Magically Heal Your Relationships
Day 15 Of The Challenge:
Relationships make our lives richer. But when you are struggling with a difficult relationship it can be devastating and heart breaking. You may be struggling to repair a broken relationship or heal from one that is not repairable. Or you may have lost a loved one through a death that you were not ready to let go of. Especially one that had unfinished business that needed to be resolved. It could be a marriage, a boyfriend or a girlfriend, a mother or a father, a sibling, a distant relative or a friend. Or maybe a business relationship like a boss, a co-worker, an employee or a client.
There are usually feelings of pain, resentment and blame. These feelings make it hard to find any gratitude for anything, let alone a close relationship. Because you are too busy holding on to all the pain, resentment and blaming the other person for hurting you so deeply. It is very human to do this. Pain and resentment is hard to deal with. What you are doing is just trying to find relief from it all. But when you use gratitude as a tool to heal your heart. It can transform you virtually overnight. Whether it is a current relationship or a past relationship. You can use this to heal any relationship and yourself. If it is a past relationship, it will release you so you can move on completely without attachment to the pain and loss. If you are still in the relationship it can change your feelings toward the relationship, so you can focus on what needs to be done to heal the relationship or be able to move on from the relationship in a healthier way.

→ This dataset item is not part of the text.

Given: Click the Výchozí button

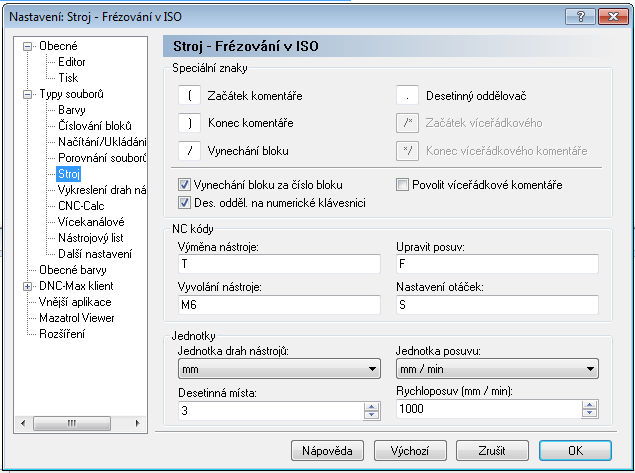Looking at the screenshot, I should coord(410,451).
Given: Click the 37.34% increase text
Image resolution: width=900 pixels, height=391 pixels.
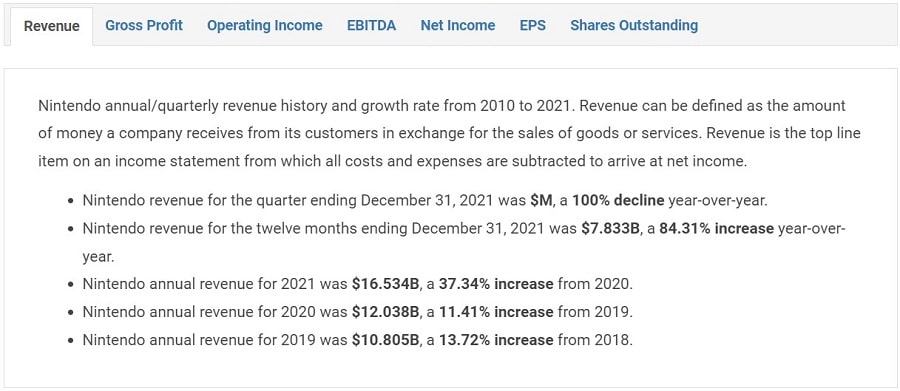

What most people don't know is that when you have these negative feelings you are actually harming yourself more than the other person. You are also setting your future up for more bad feelings to come. It is the law of attraction's job to match whatever primary thoughts and feelings you have.
Today you are going to pick one relationship that you are struggling with and find 10 things you are grateful for in that relationship. It can be a past or present relationship. Think back on the good parts of the relationship. The good qualities that they have, the good memories you both shared or anything positive you can come up with about the other person. The easiest way to do this is to go back to before the relationship started to weaken. If the relationship was never good you will just have to think of moments you saw their greatness. We all have something that makes us valuable, so think hard and you will come up with them.
This challenge is not about how badly they hurt you. Or about who is right or wrong. It is not even about the other person as much as it is about yourself. The magic is that by doing this challenge you are healing yourself and through doing that you ultimately heal the relationship or are able to let go of the relationship and the pain attached. The best part is you don't need the other person to help heal you or the relationship.
Every relationship we have is here to teach us something. Even the ones that are painful are valuable to our live. They teach us so many life lessons that we end up growing into a better person for having to endure that kind of pain and suffering. We become stronger, more aware of life around us, and how fragile life is. And we learn to value our self more in the process.
Really dig deep into this challenge because it is such a good one to help move you forward into becoming who you are meant to be. You will be amazed at how good you will feel after completing this challenge. If you don't you will continue to do this practice daily until you have no bad feelings about the relationship. Because remember we are doing this challenge to change our thoughts and feelings, so we can attract what we do want in our life.
And lastly, any time you have bad feelings about any relationship (close or not), this practice is so important to do. It will help you to stay on course and continue attracting the life you do desire. We all have times when someone really gets to us. But if you continue this practice with each problem that arises, you will eliminate problems before they escalate. And ultimately train yourself to steer clear of negativity and stay on course naturally!
Here are a few examples to get your mind thinking:
Example #1: Your ex-husband or ex-wife
- (their name)______, I am grateful to you for our children. Without you I would not be blessed with them. (You will get to the point where you are grateful for them every time you look at your children. You just have to get past the pain first).
- ______, thank you for our marriage. Though it ended there were good times we shared. I learned and grew a lot from the pain. I am wiser and have more self worth and I value all my other relationships in my life more for having to go through such a difficult experience.
- ______, I am grateful for you working and letting me stay home with my children. I was able to see them walk and talk for the first time. I know now that was a gift.
- ______, I am thankful you were there for me when I lost my Mom. It was such a difficult time and you gave me the love and support I needed to heal. Thank you, thank you, thank you for that!